Return each of the records below word for word, leaving nothing out and changing nothing.
•••
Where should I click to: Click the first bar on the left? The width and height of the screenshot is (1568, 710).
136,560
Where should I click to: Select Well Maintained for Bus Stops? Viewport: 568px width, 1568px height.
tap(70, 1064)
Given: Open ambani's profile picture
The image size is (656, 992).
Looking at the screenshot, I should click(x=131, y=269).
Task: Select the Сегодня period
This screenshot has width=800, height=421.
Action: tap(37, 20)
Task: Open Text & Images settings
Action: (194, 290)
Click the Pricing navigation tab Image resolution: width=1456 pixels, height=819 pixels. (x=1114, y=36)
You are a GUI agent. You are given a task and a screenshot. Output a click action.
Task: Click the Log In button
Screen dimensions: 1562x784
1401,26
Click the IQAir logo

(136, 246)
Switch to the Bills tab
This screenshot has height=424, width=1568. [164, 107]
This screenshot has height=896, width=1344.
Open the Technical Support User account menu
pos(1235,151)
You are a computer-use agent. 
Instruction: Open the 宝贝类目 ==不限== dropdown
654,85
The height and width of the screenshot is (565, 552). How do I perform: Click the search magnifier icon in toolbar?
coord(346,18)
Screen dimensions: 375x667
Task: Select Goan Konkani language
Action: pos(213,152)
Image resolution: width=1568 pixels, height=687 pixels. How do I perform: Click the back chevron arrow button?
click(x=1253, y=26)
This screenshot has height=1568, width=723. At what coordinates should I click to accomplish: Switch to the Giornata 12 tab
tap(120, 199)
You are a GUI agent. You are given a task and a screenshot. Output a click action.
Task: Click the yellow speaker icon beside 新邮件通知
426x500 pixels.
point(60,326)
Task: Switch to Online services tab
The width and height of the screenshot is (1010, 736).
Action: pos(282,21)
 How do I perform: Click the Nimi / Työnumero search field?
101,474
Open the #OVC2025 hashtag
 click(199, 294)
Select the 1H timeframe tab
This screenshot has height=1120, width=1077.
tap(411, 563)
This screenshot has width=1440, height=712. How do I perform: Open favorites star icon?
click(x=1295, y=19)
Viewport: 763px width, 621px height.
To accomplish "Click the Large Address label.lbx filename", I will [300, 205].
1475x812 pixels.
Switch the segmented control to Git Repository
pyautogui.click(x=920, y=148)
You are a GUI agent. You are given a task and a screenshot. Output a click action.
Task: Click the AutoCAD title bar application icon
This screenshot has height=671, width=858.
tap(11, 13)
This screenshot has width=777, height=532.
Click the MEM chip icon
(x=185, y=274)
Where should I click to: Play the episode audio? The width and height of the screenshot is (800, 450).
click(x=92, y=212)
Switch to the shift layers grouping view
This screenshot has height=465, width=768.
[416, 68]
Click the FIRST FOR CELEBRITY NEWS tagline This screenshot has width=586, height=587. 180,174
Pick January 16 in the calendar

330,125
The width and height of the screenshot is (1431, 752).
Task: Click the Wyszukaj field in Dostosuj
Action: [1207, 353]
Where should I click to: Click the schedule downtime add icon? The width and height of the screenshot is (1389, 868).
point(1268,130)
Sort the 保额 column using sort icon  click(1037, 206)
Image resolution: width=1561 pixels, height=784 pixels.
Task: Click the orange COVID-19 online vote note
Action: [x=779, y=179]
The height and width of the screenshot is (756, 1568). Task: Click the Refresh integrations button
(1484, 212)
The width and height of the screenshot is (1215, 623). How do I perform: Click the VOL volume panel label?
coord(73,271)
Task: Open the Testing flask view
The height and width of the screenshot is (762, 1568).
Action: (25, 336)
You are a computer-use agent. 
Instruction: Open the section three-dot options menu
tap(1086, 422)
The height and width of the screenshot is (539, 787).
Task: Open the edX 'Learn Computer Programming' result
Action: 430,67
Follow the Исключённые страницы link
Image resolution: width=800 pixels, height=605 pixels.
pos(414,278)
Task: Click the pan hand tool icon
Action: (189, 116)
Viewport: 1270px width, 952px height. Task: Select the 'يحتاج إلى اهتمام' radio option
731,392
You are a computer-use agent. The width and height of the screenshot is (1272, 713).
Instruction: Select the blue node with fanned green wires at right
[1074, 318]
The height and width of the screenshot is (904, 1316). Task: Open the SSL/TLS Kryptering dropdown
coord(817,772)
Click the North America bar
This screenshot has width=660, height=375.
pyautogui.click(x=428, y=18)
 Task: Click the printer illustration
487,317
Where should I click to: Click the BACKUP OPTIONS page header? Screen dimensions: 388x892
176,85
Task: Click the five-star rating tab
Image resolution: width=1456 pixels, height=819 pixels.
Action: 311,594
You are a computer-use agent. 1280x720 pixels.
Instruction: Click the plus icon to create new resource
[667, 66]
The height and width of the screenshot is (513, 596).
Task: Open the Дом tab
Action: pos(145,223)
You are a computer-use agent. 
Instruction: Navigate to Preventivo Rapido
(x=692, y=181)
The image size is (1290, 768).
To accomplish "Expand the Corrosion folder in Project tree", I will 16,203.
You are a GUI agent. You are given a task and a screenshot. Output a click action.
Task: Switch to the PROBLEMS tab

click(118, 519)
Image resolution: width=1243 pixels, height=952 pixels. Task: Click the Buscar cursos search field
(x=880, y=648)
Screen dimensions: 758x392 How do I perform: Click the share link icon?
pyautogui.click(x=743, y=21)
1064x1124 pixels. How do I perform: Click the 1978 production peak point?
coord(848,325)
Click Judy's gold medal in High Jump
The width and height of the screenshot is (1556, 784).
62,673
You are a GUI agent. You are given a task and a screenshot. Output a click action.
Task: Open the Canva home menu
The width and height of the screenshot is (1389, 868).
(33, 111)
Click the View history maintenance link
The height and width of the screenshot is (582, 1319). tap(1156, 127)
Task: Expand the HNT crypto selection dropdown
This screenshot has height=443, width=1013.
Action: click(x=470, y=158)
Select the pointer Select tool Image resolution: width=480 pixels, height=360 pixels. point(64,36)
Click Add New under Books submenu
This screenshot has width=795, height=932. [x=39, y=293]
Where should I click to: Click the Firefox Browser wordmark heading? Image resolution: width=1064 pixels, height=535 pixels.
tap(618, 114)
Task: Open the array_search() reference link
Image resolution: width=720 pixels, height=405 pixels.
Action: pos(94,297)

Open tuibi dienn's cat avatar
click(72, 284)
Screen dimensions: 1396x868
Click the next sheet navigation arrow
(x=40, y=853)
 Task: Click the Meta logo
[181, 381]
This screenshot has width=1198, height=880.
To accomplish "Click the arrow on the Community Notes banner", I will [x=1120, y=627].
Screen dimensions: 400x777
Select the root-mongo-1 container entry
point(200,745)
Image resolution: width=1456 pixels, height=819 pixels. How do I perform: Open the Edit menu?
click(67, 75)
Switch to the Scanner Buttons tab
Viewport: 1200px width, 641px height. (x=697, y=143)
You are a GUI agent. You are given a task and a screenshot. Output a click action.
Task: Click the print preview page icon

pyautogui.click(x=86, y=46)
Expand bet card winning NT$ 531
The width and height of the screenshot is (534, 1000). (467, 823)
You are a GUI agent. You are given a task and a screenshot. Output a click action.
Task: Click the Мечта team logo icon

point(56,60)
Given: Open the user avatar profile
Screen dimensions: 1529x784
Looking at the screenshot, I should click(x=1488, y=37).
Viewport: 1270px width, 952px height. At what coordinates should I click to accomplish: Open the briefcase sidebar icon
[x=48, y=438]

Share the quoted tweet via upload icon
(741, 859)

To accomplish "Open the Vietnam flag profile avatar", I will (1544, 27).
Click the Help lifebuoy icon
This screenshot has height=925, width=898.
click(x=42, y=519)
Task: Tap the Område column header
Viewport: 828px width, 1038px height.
•••
**FINISHED TASK**:
Where should I click to: Click the first bar on the left? The width and height of the screenshot is (1568, 710).
136,560
Where should I click to: Select Well Maintained for Bus Stops? Viewport: 568px width, 1568px height.
tap(70, 1064)
Given: Open ambani's profile picture
The image size is (656, 992).
Looking at the screenshot, I should click(x=131, y=269).
Task: Select the Сегодня period
This screenshot has width=800, height=421.
Action: tap(37, 20)
Task: Open Text & Images settings
Action: (194, 290)
Click the Pricing navigation tab Image resolution: width=1456 pixels, height=819 pixels. (x=1114, y=36)
You are a GUI agent. You are given a task and a screenshot. Output a click action.
Task: Click the Log In button
Screen dimensions: 1562x784
1401,26
Click the IQAir logo

(136, 246)
Switch to the Bills tab
This screenshot has height=424, width=1568. [164, 107]
This screenshot has height=896, width=1344.
Open the Technical Support User account menu
pos(1235,151)
You are a computer-use agent. 
Instruction: Open the 宝贝类目 ==不限== dropdown
654,85
The height and width of the screenshot is (565, 552). How do I perform: Click the search magnifier icon in toolbar?
coord(346,18)
Screen dimensions: 375x667
Task: Select Goan Konkani language
Action: pos(213,152)
Image resolution: width=1568 pixels, height=687 pixels. How do I perform: Click the back chevron arrow button?
click(x=1253, y=26)
This screenshot has height=1568, width=723. At what coordinates should I click to accomplish: Switch to the Giornata 12 tab
tap(120, 199)
You are a GUI agent. You are given a task and a screenshot. Output a click action.
Task: Click the yellow speaker icon beside 新邮件通知
426x500 pixels.
point(60,326)
Task: Switch to Online services tab
The width and height of the screenshot is (1010, 736).
Action: pos(282,21)
 How do I perform: Click the Nimi / Työnumero search field?
101,474
Open the #OVC2025 hashtag
 click(199, 294)
Select the 1H timeframe tab
This screenshot has height=1120, width=1077.
tap(411, 563)
This screenshot has width=1440, height=712. How do I perform: Open favorites star icon?
click(x=1295, y=19)
Viewport: 763px width, 621px height.
To accomplish "Click the Large Address label.lbx filename", I will [300, 205].
1475x812 pixels.
Switch the segmented control to Git Repository
pyautogui.click(x=920, y=148)
You are a GUI agent. You are given a task and a screenshot. Output a click action.
Task: Click the AutoCAD title bar application icon
This screenshot has height=671, width=858.
tap(11, 13)
This screenshot has width=777, height=532.
Click the MEM chip icon
(x=185, y=274)
Where should I click to: Play the episode audio? The width and height of the screenshot is (800, 450).
click(x=92, y=212)
Switch to the shift layers grouping view
This screenshot has height=465, width=768.
[416, 68]
Click the FIRST FOR CELEBRITY NEWS tagline This screenshot has width=586, height=587. 180,174
Pick January 16 in the calendar

330,125
The width and height of the screenshot is (1431, 752).
Task: Click the Wyszukaj field in Dostosuj
Action: [1207, 353]
Where should I click to: Click the schedule downtime add icon? The width and height of the screenshot is (1389, 868).
point(1268,130)
Sort the 保额 column using sort icon  click(1037, 206)
Image resolution: width=1561 pixels, height=784 pixels.
Task: Click the orange COVID-19 online vote note
Action: [x=779, y=179]
The height and width of the screenshot is (756, 1568). Task: Click the Refresh integrations button
(1484, 212)
The width and height of the screenshot is (1215, 623). How do I perform: Click the VOL volume panel label?
coord(73,271)
Task: Open the Testing flask view
The height and width of the screenshot is (762, 1568).
Action: (25, 336)
You are a computer-use agent. 
Instruction: Open the section three-dot options menu
tap(1086, 422)
The height and width of the screenshot is (539, 787).
Task: Open the edX 'Learn Computer Programming' result
Action: 430,67
Follow the Исключённые страницы link
Image resolution: width=800 pixels, height=605 pixels.
pos(414,278)
Task: Click the pan hand tool icon
Action: (189, 116)
Viewport: 1270px width, 952px height. Task: Select the 'يحتاج إلى اهتمام' radio option
731,392
You are a computer-use agent. The width and height of the screenshot is (1272, 713).
Instruction: Select the blue node with fanned green wires at right
[1074, 318]
The height and width of the screenshot is (904, 1316). Task: Open the SSL/TLS Kryptering dropdown
coord(817,772)
Click the North America bar
This screenshot has width=660, height=375.
pyautogui.click(x=428, y=18)
 Task: Click the printer illustration
487,317
Where should I click to: Click the BACKUP OPTIONS page header? Screen dimensions: 388x892
176,85
Task: Click the five-star rating tab
Image resolution: width=1456 pixels, height=819 pixels.
Action: 311,594
You are a computer-use agent. 1280x720 pixels.
Instruction: Click the plus icon to create new resource
[667, 66]
The height and width of the screenshot is (513, 596).
Task: Open the Дом tab
Action: pos(145,223)
You are a computer-use agent. 
Instruction: Navigate to Preventivo Rapido
(x=692, y=181)
The image size is (1290, 768).
To accomplish "Expand the Corrosion folder in Project tree", I will 16,203.
You are a GUI agent. You are given a task and a screenshot. Output a click action.
Task: Switch to the PROBLEMS tab

click(118, 519)
Image resolution: width=1243 pixels, height=952 pixels. Task: Click the Buscar cursos search field
(x=880, y=648)
Screen dimensions: 758x392 How do I perform: Click the share link icon?
pyautogui.click(x=743, y=21)
1064x1124 pixels. How do I perform: Click the 1978 production peak point?
coord(848,325)
Click Judy's gold medal in High Jump
The width and height of the screenshot is (1556, 784).
62,673
You are a GUI agent. You are given a task and a screenshot. Output a click action.
Task: Open the Canva home menu
The width and height of the screenshot is (1389, 868).
(33, 111)
Click the View history maintenance link
The height and width of the screenshot is (582, 1319). tap(1156, 127)
Task: Expand the HNT crypto selection dropdown
This screenshot has height=443, width=1013.
Action: click(x=470, y=158)
Select the pointer Select tool Image resolution: width=480 pixels, height=360 pixels. point(64,36)
Click Add New under Books submenu
This screenshot has width=795, height=932. [x=39, y=293]
Where should I click to: Click the Firefox Browser wordmark heading? Image resolution: width=1064 pixels, height=535 pixels.
tap(618, 114)
Task: Open the array_search() reference link
Image resolution: width=720 pixels, height=405 pixels.
Action: pos(94,297)

Open tuibi dienn's cat avatar
click(72, 284)
Screen dimensions: 1396x868
Click the next sheet navigation arrow
(x=40, y=853)
 Task: Click the Meta logo
[181, 381]
This screenshot has width=1198, height=880.
To accomplish "Click the arrow on the Community Notes banner", I will [x=1120, y=627].
Screen dimensions: 400x777
Select the root-mongo-1 container entry
point(200,745)
Image resolution: width=1456 pixels, height=819 pixels. How do I perform: Open the Edit menu?
click(67, 75)
Switch to the Scanner Buttons tab
Viewport: 1200px width, 641px height. (x=697, y=143)
You are a GUI agent. You are given a task and a screenshot. Output a click action.
Task: Click the print preview page icon

pyautogui.click(x=86, y=46)
Expand bet card winning NT$ 531
The width and height of the screenshot is (534, 1000). (467, 823)
You are a GUI agent. You are given a task and a screenshot. Output a click action.
Task: Click the Мечта team logo icon

point(56,60)
Given: Open the user avatar profile
Screen dimensions: 1529x784
Looking at the screenshot, I should click(x=1488, y=37).
Viewport: 1270px width, 952px height. At what coordinates should I click to accomplish: Open the briefcase sidebar icon
[x=48, y=438]

Share the quoted tweet via upload icon
(741, 859)

To accomplish "Open the Vietnam flag profile avatar", I will (1544, 27).
Click the Help lifebuoy icon
This screenshot has height=925, width=898.
click(x=42, y=519)
Task: Tap the Område column header
Viewport: 828px width, 1038px height.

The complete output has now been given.